__TASK LIST__
[A] From the forum thread about downloading NDS roms, reproduce the part that opens with the words containing "# how to download" and closes with "fischju (Jul 25, 2008)".
[B] In the forum thread about downloading NDS roms, condense the paragraph beginning "You have to go through a long list" into a short bulleted list of its main points.
##### DOCUMENT SEGMENT
# how to download nds rom on this site



## meko1495 (Jul 25, 2008)

i really wanna know how to do this because it always find some good roms on this site on disscusion and then some people say i am downloading it right now and i checked to download diddy kong racing but couldn't download it so someone please help me


----------



## fischju (Jul 25, 2008)

When you registered, you had to enter some text at the bottom. Do you remember what that said?


----------



## xcalibur (Jul 25, 2008)

lol
check the rules
this site does not allow links to roms


----------



## xJonny (Jul 25, 2008)

Here you go: Link

Read the *"Warez" & ROMs* part.


----------



## hankchill (Jul 25, 2008)

INB4LOCK!

Epic facepalm. Read the rules.


----------



## Sephi (Jul 25, 2008)

wow....

GBAtemp.net does not host illegal files... just use google...


----------



## Deleted User (Jul 25, 2008)

I wonder why so many people still won't get that *there are no roms on this site.*


----------



## DarkSpace (Jul 25, 2008)

The staff should make a random quiz that changes questions to test on whether newcomers read the rules, right after their first login.

No roms are on this website


----------



## Doomsday Forte (Jul 25, 2008)

You have to go through a long list of trials and suffering in order to even get to the page.  But yeah, I downloaded a Nintendo DS from the site and I've never been happier!  I have about another month and a half until I can download a quad-core processor though, so wish me luck.


----------



## dinofan01 (Jul 25, 2008)

there in the download section. just keep looking. it may seem like nothings there but trust me you'll find it after the first hour.


----------



## Ferrariman (Jul 25, 2008)

NO no no no no.































Maybe?


























No


----------



## xcalibur (Jul 25, 2008)

Or you could "donate" $50 to the moderators.
Usually yuo have to be a member with more than 100 posts to get to the downlaods


----------



## Ferrariman (Jul 25, 2008)

"WHY CANT A REGISTER?!?!"


----------



## jumpman17 (Jul 25, 2008)

When you registered, you had to type in "There are no roms on GBAtemp". Which part wasn't clear?

*TOPIC CLOSED*


----------
##########
##### GIVEN DATA
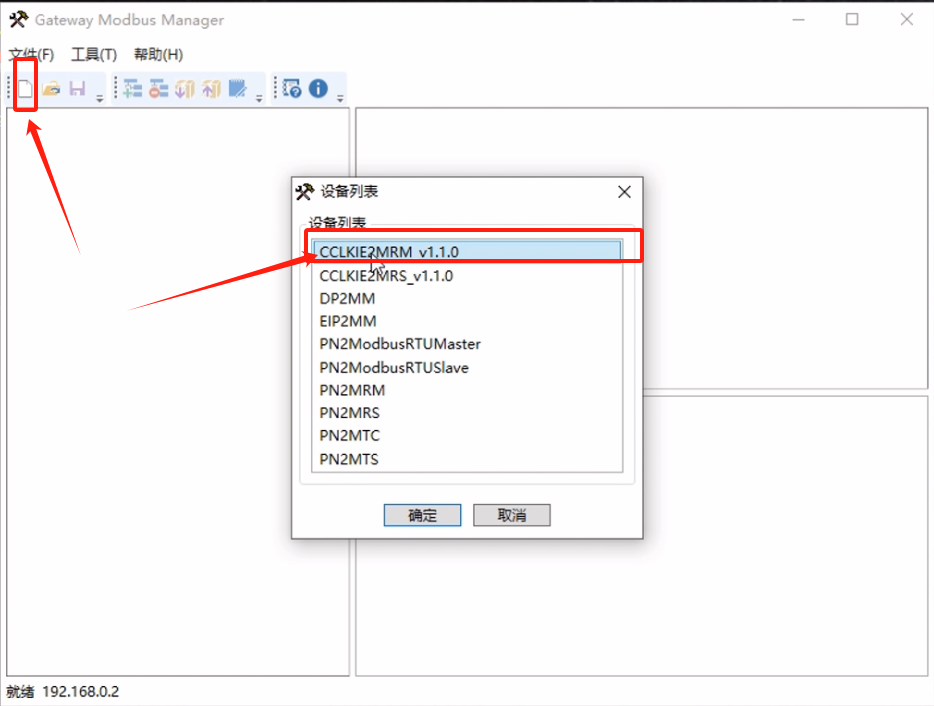The image size is (934, 706).
Task: Expand the edit toolbar overflow arrow
Action: pos(259,97)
##########
__EXPECTED RESPONSES__
[A]
# how to download nds rom on this site



## meko1495 (Jul 25, 2008)

i really wanna know how to do this because it always find some good roms on this site on disscusion and then some people say i am downloading it right now and i checked to download diddy kong racing but couldn't download it so someone please help me


----------



## fischju (Jul 25, 2008)

[B]
- Reaching the page takes a long list of trials and suffering.
- The poster downloaded a Nintendo DS from the site and has never been happier.
- About a month and a half remains before the poster can download a quad-core processor.
- The poster asks readers to wish them luck.